▸ **SHORT PROBLEM**:
Copy the data below without any change, starting at the line that contains "The image size is (1800, 745)." and ending at the line that contains "pos(199,68)", both of those lines included.
»»
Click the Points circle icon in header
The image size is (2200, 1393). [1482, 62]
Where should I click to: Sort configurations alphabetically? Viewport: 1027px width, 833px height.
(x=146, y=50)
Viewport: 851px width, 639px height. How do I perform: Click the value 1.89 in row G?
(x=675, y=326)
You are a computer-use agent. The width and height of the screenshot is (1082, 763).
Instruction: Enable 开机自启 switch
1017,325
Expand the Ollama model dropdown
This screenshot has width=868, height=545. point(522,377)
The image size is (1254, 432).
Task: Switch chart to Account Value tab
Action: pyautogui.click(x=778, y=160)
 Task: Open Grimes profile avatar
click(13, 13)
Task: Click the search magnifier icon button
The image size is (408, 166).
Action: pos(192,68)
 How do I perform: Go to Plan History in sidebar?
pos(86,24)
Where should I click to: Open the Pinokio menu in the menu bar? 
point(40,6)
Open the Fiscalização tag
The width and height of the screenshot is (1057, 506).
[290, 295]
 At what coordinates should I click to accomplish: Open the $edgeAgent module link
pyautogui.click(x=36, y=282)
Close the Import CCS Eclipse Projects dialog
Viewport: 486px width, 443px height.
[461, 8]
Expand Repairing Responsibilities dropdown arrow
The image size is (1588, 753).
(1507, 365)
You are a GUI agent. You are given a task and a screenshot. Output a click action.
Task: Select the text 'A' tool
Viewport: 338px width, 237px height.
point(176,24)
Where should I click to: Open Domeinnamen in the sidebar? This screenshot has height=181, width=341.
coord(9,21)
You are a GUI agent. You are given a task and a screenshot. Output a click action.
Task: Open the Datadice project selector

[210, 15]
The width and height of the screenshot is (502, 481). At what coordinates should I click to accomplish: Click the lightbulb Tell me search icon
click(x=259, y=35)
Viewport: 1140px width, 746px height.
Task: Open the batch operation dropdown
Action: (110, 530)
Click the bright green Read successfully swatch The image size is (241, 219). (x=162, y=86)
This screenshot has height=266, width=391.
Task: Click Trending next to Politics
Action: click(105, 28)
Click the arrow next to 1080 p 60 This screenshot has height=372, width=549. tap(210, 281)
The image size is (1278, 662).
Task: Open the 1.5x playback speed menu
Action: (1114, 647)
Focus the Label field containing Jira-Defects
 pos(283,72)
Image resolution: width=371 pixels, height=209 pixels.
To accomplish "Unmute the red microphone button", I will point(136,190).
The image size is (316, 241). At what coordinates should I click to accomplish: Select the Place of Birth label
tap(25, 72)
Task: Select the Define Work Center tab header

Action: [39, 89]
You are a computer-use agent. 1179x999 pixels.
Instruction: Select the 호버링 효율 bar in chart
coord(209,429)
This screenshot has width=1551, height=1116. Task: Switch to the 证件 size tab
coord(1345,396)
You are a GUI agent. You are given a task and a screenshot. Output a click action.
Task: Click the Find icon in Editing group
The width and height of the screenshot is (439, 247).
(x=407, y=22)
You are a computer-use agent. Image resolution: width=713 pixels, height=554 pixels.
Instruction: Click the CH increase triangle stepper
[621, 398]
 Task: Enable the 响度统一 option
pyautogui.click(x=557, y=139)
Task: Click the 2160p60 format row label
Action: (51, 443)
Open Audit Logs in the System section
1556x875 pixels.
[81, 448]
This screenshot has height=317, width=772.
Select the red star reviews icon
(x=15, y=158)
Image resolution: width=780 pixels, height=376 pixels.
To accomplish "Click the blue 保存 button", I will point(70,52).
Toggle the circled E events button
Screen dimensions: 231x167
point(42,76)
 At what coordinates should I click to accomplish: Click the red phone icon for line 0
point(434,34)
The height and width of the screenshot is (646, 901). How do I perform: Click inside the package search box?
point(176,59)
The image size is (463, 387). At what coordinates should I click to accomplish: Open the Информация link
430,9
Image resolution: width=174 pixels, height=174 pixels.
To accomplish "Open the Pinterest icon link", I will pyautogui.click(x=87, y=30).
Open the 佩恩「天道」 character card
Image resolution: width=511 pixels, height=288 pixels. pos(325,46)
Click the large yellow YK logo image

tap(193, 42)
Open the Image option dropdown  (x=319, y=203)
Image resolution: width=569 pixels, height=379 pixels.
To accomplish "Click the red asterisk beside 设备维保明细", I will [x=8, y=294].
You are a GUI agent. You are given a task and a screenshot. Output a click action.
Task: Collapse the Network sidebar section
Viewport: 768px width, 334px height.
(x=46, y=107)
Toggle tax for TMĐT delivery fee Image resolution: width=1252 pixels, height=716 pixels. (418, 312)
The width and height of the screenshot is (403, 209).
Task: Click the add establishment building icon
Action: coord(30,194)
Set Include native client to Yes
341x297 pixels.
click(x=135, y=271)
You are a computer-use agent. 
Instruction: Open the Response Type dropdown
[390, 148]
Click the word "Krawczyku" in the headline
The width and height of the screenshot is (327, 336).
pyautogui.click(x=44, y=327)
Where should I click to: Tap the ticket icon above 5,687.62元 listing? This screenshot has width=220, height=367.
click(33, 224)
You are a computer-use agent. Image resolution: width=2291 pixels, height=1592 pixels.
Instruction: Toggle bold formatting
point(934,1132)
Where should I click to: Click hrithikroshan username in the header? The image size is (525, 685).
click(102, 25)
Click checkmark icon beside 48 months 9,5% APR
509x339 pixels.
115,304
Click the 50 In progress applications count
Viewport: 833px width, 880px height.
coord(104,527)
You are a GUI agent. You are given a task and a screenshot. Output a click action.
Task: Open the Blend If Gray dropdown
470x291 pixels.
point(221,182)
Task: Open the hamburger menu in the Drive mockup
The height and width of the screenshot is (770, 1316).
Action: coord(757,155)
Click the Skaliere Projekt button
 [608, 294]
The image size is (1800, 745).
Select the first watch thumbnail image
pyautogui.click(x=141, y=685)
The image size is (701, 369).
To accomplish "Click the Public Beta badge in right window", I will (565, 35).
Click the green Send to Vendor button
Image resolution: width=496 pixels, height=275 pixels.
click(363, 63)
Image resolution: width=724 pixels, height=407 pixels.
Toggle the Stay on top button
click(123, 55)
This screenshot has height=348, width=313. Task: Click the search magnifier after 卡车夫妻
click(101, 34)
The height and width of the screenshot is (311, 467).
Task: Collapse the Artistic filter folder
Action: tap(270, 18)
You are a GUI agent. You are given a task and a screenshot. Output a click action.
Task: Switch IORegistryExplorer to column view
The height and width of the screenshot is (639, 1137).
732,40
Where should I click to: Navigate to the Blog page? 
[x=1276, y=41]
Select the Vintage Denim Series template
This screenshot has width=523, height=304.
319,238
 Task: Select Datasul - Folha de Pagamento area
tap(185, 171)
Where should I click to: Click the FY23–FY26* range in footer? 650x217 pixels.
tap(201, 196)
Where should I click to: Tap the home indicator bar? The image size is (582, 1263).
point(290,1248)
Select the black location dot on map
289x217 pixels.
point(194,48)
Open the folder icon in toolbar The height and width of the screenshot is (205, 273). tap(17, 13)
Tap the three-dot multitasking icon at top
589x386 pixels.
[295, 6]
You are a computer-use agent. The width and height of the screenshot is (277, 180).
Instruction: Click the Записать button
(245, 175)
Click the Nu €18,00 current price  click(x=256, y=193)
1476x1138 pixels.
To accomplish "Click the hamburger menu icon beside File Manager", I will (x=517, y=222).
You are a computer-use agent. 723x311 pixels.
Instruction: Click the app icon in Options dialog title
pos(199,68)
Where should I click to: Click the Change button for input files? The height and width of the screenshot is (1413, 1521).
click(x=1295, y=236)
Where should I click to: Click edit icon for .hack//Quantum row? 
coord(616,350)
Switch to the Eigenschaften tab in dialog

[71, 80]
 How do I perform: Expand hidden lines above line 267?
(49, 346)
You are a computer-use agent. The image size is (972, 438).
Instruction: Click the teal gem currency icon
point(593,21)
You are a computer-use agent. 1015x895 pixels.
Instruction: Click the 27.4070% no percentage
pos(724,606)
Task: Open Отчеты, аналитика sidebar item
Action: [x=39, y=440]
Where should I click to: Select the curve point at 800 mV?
««
▸ **SOLVED EXERCISE**:
The image size is (1800, 745).
Select the first watch thumbnail image
pyautogui.click(x=141, y=685)
The image size is (701, 369).
To accomplish "Click the Public Beta badge in right window", I will (565, 35).
Click the green Send to Vendor button
Image resolution: width=496 pixels, height=275 pixels.
click(363, 63)
Image resolution: width=724 pixels, height=407 pixels.
Toggle the Stay on top button
click(123, 55)
This screenshot has height=348, width=313. Task: Click the search magnifier after 卡车夫妻
click(101, 34)
The height and width of the screenshot is (311, 467).
Task: Collapse the Artistic filter folder
Action: tap(270, 18)
You are a GUI agent. You are given a task and a screenshot. Output a click action.
Task: Switch IORegistryExplorer to column view
The height and width of the screenshot is (639, 1137).
732,40
Where should I click to: Navigate to the Blog page? 
[x=1276, y=41]
Select the Vintage Denim Series template
This screenshot has width=523, height=304.
319,238
 Task: Select Datasul - Folha de Pagamento area
tap(185, 171)
Where should I click to: Click the FY23–FY26* range in footer? 650x217 pixels.
tap(201, 196)
Where should I click to: Tap the home indicator bar? The image size is (582, 1263).
point(290,1248)
Select the black location dot on map
289x217 pixels.
point(194,48)
Open the folder icon in toolbar The height and width of the screenshot is (205, 273). tap(17, 13)
Tap the three-dot multitasking icon at top
589x386 pixels.
[295, 6]
You are a computer-use agent. The width and height of the screenshot is (277, 180).
Instruction: Click the Записать button
(245, 175)
Click the Nu €18,00 current price  click(x=256, y=193)
1476x1138 pixels.
To accomplish "Click the hamburger menu icon beside File Manager", I will (x=517, y=222).
You are a computer-use agent. 723x311 pixels.
Instruction: Click the app icon in Options dialog title
pos(199,68)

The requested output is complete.